This is the mail archive of the davenport@berkshire.net mailing list for the Davenport project.

Index Nav:	[Date Index] [Subject Index] [Author Index] [Thread Index]
Message Nav:	[Date Prev] [Date Next]	[Thread Prev] [Thread Next]

Re: DAVENPORT: tables

To: davenport@berkshire.net
Subject: Re: DAVENPORT: tables
From: Norman Walsh <ndw@nwalsh.com>
Date: Fri, 9 Jul 1999 09:04:15 -0400
References: <m112XhK-001MCeC@gliep>
Reply-To: davenport@berkshire.net

/ Joerg Wittenberger <Joerg.Wittenberger@pobox.com> was heard to say:
| I've just being asked about the mixed content type problem which
| disallows spaces between paragraph (and other) tags within table
| "entry"s.
| 
| From the DTD I read:
| 
| <!ENTITY % paracon '#PCDATA' -- default for use in entry content -->
| <!ENTITY % tbl.entry.mdl        "(para|warning|caution|note|legend|%paracon;)*">
| <!ELEMENT entry - O (%tbl.entry.mdl;) %tbl.entry.excep; >
| 
| Now I'm sort of lost.  When I try to explain the problem.  smth like

First off, you're looking in the wrong place. The tbl.entry.mdl parameter
entity is redefined in dbpool.mod.
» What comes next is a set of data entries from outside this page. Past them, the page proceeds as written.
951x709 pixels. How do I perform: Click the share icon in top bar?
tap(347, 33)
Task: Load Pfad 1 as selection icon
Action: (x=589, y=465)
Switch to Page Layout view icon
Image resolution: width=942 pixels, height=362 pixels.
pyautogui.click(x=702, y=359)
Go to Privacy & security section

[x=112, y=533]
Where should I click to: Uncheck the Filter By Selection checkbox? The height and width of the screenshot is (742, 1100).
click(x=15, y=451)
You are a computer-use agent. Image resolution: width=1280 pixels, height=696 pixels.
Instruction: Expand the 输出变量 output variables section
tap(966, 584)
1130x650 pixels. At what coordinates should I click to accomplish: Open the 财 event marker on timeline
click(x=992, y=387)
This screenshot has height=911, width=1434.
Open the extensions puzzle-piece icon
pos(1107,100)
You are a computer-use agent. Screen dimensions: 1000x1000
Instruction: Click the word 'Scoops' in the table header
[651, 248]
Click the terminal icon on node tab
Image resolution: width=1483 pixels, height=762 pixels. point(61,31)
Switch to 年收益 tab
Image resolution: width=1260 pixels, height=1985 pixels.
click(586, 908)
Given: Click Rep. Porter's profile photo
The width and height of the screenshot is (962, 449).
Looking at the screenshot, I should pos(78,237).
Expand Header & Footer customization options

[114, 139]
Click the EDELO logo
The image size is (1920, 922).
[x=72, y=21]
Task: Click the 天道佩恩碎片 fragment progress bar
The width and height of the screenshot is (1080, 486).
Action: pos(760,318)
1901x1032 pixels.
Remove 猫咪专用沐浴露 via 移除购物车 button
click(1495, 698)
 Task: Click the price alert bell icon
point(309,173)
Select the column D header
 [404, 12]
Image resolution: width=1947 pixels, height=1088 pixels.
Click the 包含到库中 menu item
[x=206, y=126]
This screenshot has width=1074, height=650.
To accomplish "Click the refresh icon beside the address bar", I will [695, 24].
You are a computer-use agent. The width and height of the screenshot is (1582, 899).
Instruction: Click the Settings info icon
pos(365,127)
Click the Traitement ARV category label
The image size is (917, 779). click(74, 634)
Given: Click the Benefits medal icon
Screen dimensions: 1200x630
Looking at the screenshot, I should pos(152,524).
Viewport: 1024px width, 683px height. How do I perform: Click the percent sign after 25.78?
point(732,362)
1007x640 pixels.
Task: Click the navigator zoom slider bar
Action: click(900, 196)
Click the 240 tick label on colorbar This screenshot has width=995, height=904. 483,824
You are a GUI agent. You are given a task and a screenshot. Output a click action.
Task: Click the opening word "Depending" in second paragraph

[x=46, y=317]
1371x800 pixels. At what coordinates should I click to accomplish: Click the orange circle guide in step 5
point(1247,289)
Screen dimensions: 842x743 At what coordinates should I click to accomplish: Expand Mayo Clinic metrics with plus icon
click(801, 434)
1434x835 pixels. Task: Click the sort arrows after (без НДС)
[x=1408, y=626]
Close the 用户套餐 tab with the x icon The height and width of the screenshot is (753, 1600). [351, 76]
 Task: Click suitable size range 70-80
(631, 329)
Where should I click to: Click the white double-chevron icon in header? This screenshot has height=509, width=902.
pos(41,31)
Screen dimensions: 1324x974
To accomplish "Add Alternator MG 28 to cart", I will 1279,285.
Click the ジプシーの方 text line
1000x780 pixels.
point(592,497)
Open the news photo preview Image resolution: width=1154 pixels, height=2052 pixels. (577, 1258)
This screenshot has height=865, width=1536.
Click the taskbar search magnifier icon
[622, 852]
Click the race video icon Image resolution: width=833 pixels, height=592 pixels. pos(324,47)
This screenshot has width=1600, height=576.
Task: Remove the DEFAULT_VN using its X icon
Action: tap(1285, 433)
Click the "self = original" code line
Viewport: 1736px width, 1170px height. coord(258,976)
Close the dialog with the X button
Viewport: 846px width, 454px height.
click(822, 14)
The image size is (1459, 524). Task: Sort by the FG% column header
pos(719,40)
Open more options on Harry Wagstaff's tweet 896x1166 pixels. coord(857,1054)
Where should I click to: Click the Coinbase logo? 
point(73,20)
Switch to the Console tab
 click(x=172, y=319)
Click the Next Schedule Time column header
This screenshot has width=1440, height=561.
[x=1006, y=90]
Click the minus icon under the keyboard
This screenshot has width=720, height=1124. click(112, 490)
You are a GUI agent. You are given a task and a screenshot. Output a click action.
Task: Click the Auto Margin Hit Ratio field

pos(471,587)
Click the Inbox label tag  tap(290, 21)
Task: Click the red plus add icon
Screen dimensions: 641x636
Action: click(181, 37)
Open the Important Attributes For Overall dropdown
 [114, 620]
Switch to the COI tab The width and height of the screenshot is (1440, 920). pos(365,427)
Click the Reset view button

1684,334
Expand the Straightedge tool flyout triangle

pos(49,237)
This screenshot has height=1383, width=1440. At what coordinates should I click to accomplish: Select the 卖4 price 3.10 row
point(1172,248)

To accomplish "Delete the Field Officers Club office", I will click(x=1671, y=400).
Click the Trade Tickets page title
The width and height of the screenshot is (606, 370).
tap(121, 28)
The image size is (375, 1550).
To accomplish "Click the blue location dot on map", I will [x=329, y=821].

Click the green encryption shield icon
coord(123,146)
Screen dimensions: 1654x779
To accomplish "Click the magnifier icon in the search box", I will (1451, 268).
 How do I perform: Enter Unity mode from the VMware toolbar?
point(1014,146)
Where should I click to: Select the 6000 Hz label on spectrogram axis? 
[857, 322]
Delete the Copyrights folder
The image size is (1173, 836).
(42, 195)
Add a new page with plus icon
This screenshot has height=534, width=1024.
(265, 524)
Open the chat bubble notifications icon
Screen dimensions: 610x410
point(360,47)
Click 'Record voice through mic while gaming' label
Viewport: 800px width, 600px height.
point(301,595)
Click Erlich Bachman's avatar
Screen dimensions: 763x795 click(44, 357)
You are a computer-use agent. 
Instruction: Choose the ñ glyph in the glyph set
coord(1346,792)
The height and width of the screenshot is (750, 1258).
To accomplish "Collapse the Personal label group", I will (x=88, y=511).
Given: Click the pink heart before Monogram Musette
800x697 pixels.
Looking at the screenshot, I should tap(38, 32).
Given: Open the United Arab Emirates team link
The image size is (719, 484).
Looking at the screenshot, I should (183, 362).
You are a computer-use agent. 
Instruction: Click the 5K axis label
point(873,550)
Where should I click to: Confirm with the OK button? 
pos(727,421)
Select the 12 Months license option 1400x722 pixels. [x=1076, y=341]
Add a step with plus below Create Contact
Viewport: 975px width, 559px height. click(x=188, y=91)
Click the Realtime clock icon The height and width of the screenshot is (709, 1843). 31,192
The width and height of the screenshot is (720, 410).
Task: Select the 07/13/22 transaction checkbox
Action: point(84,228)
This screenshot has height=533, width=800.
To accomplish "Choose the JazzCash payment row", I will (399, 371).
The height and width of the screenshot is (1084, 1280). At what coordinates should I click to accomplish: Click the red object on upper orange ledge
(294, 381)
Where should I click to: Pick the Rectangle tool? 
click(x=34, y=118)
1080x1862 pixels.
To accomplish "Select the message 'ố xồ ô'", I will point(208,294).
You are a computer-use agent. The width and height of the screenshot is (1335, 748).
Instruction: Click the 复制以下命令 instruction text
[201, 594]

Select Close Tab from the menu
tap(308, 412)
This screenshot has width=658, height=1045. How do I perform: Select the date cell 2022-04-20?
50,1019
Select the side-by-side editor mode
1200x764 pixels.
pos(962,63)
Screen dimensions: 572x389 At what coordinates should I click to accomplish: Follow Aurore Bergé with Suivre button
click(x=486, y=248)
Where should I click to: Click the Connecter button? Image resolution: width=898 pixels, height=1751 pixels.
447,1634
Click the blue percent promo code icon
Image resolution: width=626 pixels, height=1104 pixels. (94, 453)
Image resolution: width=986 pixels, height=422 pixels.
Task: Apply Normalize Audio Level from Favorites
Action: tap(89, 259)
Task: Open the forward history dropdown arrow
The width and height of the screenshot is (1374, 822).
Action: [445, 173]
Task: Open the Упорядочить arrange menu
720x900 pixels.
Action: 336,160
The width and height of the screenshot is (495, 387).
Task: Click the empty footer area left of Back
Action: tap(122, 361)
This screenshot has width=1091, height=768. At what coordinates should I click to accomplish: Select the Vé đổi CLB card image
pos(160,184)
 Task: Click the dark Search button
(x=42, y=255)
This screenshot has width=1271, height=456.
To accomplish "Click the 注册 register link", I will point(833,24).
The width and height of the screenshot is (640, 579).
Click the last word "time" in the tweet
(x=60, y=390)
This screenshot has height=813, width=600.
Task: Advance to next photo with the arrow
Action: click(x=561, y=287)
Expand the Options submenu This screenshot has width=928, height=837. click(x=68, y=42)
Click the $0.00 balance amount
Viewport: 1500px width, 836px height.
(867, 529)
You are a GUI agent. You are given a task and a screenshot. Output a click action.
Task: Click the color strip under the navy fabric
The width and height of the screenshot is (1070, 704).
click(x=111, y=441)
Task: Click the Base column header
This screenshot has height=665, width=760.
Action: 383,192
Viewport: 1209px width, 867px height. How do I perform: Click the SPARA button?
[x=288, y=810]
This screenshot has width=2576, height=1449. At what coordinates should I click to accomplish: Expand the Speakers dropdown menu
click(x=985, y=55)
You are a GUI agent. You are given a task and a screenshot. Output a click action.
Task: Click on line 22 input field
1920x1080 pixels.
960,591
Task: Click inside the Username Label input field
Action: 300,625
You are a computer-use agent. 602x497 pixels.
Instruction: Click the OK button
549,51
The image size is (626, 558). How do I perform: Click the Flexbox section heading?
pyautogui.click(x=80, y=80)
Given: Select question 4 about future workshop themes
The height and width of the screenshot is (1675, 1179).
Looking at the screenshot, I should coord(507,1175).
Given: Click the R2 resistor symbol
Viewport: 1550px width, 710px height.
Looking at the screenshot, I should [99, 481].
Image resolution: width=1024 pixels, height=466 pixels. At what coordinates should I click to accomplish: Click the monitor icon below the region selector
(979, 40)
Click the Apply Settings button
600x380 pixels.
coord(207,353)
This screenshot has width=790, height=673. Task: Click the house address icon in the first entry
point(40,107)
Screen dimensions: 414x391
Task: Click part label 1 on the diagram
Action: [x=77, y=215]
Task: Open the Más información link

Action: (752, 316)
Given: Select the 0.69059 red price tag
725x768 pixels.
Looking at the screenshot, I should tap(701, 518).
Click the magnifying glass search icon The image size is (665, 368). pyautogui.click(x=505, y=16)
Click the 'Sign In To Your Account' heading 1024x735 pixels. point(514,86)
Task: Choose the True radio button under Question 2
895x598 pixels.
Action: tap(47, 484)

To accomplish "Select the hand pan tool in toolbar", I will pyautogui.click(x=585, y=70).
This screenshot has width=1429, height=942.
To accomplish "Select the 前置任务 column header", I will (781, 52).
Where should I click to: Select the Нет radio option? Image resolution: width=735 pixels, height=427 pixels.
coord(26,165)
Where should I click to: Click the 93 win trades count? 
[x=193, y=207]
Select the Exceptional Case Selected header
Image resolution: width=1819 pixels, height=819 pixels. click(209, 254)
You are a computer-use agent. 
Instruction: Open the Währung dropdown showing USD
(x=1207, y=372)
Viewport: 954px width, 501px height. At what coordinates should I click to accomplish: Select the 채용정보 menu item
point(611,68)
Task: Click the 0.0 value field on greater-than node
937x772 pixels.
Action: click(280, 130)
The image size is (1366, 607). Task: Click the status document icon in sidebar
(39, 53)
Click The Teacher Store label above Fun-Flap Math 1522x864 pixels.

Here are the relevant bits:

<!ENTITY % tabentry.mix
		"%list.class;		|%admon.class;
		|%linespecific.class;
		|%para.class;		|Graphic|MediaObject
		%local.tabentry.mix;">

<!ENTITY % para.char.mix
		"#PCDATA
		|%xref.char.class;	|%gen.char.class;
		|%link.char.class;	|%tech.char.class;
		|%base.char.class;	|%docinfo.char.class;
		|%other.char.class;	|%inlineobj.char.class;
		|%synop.class;
		|%ndxterm.class;
		%local.para.char.mix;">

<!ENTITY % tbl.entry.mdl "((%tabentry.mix;)+ | (%para.char.mix;)+)">

| <entry><para>...</para> <para>...</para></entry>
| 
| should work to my understanding.  The element definition says
| repeat "one out of para, ..., #PCDATA".  What I wrote is
| "para, #PCDATA, para".

Look closely, that's not quite what it says. What it says is

  (repeat one out of tabentry.mix) OR (repeat one out of para.char.mix)

It does not say 

  repeat (one out of tabentry.mix or one out of para.char.mix)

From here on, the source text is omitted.